Zapthink's Ronald Schmelzer noted that the play was evidence that technology firms are not simply sitting idly by, waiting for standards to be hashed out.

"The MQ Series-Tivoli-Verisign solution is an example of an increasing number of vendors joining up to solve hard security, management, transaction, and reliability problems rather than waiting for the standards to be solidified," Schmelzer said. "If anything, it helps illustrate why vendors are pushing for solutions much faster than the standards bodies can deliver. This might lead to conflicting standards and solutions in the long-haul, but at least in the short term, Web Services can live up to their promise."

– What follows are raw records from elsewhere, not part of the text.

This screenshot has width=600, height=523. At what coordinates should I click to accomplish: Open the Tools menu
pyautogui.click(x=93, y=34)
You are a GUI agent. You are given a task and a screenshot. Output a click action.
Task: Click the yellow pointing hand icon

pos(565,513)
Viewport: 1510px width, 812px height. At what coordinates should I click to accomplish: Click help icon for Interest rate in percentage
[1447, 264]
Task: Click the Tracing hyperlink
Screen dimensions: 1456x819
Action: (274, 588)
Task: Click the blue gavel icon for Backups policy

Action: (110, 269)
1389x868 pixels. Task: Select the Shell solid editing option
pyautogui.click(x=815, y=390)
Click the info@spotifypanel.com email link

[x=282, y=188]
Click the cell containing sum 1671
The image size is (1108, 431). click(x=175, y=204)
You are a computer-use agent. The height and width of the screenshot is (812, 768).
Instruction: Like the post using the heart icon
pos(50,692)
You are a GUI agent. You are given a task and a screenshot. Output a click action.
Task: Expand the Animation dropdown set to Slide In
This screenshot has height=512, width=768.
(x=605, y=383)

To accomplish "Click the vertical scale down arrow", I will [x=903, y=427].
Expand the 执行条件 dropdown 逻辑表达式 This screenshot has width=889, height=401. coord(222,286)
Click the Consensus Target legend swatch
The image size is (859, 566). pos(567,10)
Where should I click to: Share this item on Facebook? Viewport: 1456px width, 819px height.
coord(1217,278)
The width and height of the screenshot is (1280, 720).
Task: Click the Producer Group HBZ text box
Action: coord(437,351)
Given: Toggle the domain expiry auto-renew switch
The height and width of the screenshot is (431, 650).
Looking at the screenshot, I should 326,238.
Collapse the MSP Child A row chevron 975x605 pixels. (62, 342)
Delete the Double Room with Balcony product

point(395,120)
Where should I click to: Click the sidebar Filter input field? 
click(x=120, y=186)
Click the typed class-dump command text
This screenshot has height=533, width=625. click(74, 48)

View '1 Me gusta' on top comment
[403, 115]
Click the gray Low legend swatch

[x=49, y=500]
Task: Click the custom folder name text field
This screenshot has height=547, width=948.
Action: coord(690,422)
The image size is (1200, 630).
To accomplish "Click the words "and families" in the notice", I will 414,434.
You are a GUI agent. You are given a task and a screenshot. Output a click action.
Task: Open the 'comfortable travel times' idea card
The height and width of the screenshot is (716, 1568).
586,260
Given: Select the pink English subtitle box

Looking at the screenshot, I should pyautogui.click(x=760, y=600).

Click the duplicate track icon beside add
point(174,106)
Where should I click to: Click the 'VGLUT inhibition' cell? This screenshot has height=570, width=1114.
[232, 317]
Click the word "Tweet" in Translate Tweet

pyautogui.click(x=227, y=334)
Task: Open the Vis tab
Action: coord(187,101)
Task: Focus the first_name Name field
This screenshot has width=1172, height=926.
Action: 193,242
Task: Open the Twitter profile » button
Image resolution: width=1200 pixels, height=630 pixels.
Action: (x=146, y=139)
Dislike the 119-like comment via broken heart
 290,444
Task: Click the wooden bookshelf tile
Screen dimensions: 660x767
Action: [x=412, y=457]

Not every analyst was sold, however.

"The Access Management service isn't a very big deal," said Gartner Dataquest security analyst John Pescatore. "Verisign had announced a service like this over a year ago (using Netegrity's software), as had many other vendors. There just isn't any demand for outsourced Access Management that isn't embedded in an application and Verisign isn't offering that, other than their Signio payment applications."

"The e-business integration solution is pretty much what IBM already sells, so it is mostly just a co-marketing initiative between Verisign and IBM," Pescatore told internetnews.com. "IBM and Versign made some business alliance agreements a while back and Versign is using IBM hardware and software as part of its service offerings now, and so IBM is doing co-marketing with them as a payback. I don't see either of these announcements as being very meaningful to enterprise customers."

VeriSign spokesperson David Berkowitz responded: "The point of the VeriSign AMS isn't that we're co-marketing a product in a space that is already crowded with software products. Rather, it's that we've joined with IBM to create the first MANAGED SERVICE for access control and authorization. This IS a big deal because it means we're significantly reducing the cost and complexity of access management so that small- to mid-sized enterprises can deploy robust security technology that, previously, was only available to large enterprise customers."